### TEXTE DE LECTURE
Le Franco-Ontarien David Ménard a décroché sa maîtrise en lettres françaises à l’Université d’Ottawa en 2008. Sa thèse intitulée Sarcophages mon amour, nous aurons vécu nous non plus suivi de L’analyse du vide postmoderne constitue les prémices de son premier roman: Nous aurons vécu nous non plus.Très court (80 pages), ce roman est avant tout un exercice de style.

Jetant leurs mots sur le papier comme des bouteilles à la mer, les trois personnages qui composent ce roman épistolaire sont des mal-aimés, mal qui se concentre sur leurs désirs et leurs douleurs. Chacun monologue dans sa zone de sensibilité aiguë, la tête qui tire à hue et le corps à dia.

Pendant ce temps, nous assistons à la lente chute dans le vide d’Ovide-Lyre, exilé dans l’Est de l’Ontario où il cuve son amour à sens unique pour Honey-Comble, chantre gai des villes de nuit. Il puise sa seule consolation dans les lettres de sa meilleure amie Vava-Cuitée.

### DONNÉES FOURNIES
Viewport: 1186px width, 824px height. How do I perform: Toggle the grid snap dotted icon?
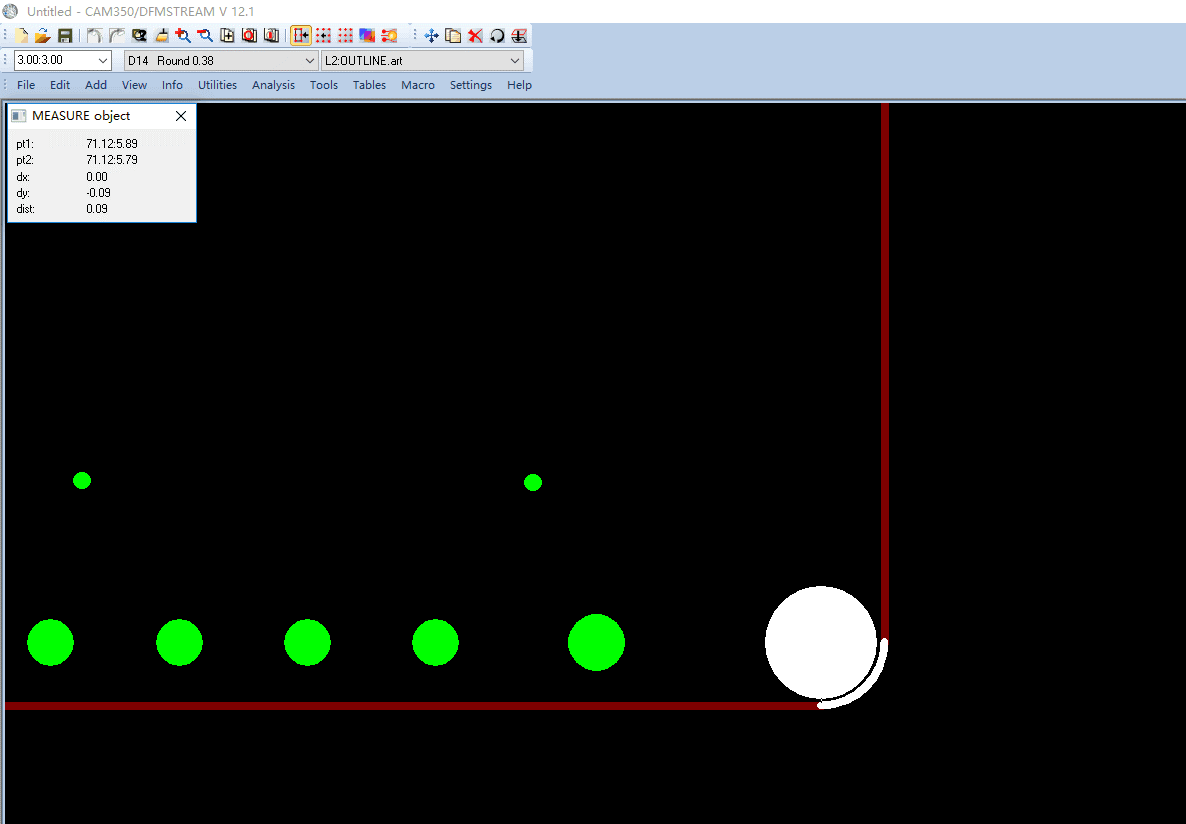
---
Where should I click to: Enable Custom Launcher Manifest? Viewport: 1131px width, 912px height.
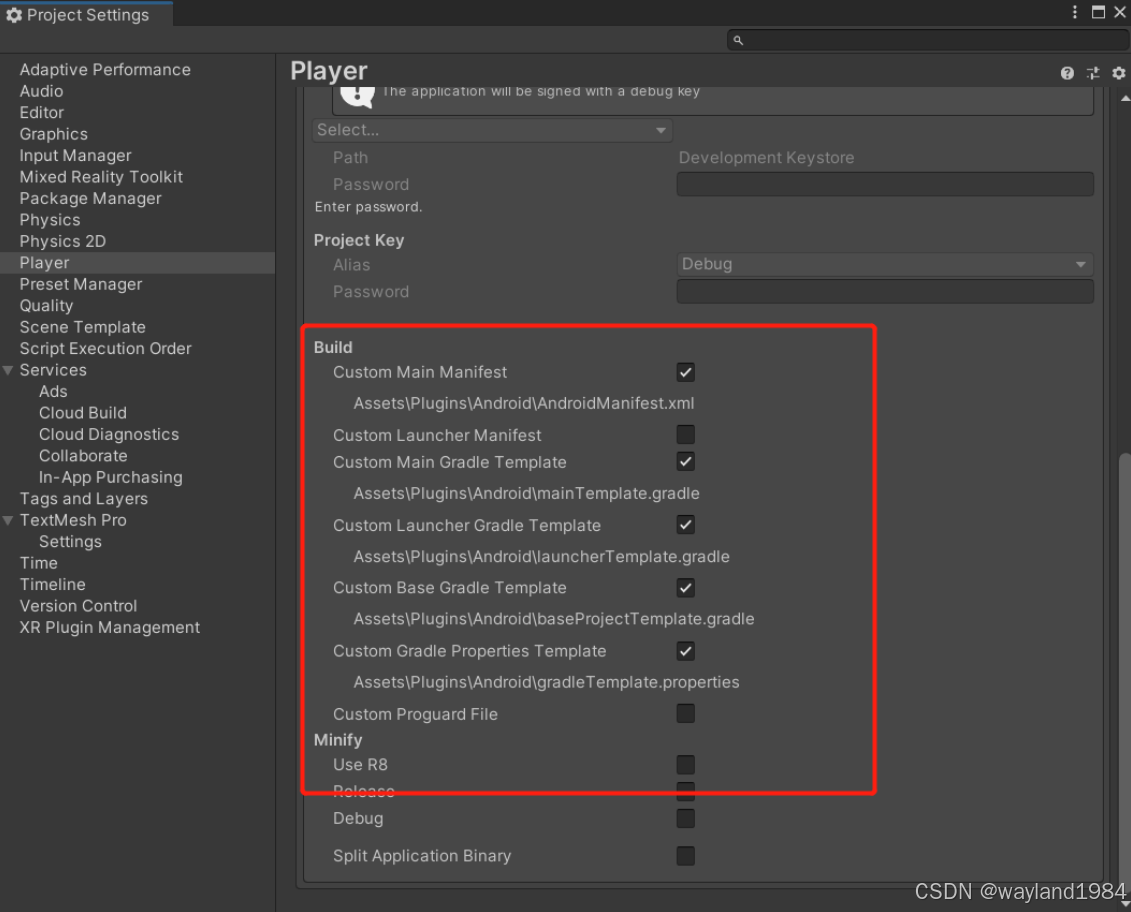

### CONSIGNES DE L'EXERCICE
(1) Répondez à ces questions d'après le texte de lecture :
(a) En quelle année David Ménard a-t-il obtenu sa maîtrise en lettres françaises ?
(b) Combien de pages compte son premier roman ?
(c) Dans quelle région Ovide-Lyre est-il exilé ?
(2) Extrayez du texte de lecture, sans rien modifier, le passage qui va de « Pendant ce temps, nous » jusqu'à « meilleure amie Vava-Cuitée. ».
(3) Relevez tous les noms de personnages du roman que cite le texte de lecture.
Les enregistrements fournis ne servent pas pour cet exercice.

### ENSEMBLE DES RÉPONSES
(1)
(a) En 2008.
(b) 80 pages.
(c) Dans l'Est de l'Ontario.

(2)
Pendant ce temps, nous assistons à la lente chute dans le vide d’Ovide-Lyre, exilé dans l’Est de l’Ontario où il cuve son amour à sens unique pour Honey-Comble, chantre gai des villes de nuit. Il puise sa seule consolation dans les lettres de sa meilleure amie Vava-Cuitée.

(3) Ovide-Lyre, Honey-Comble, Vava-Cuitée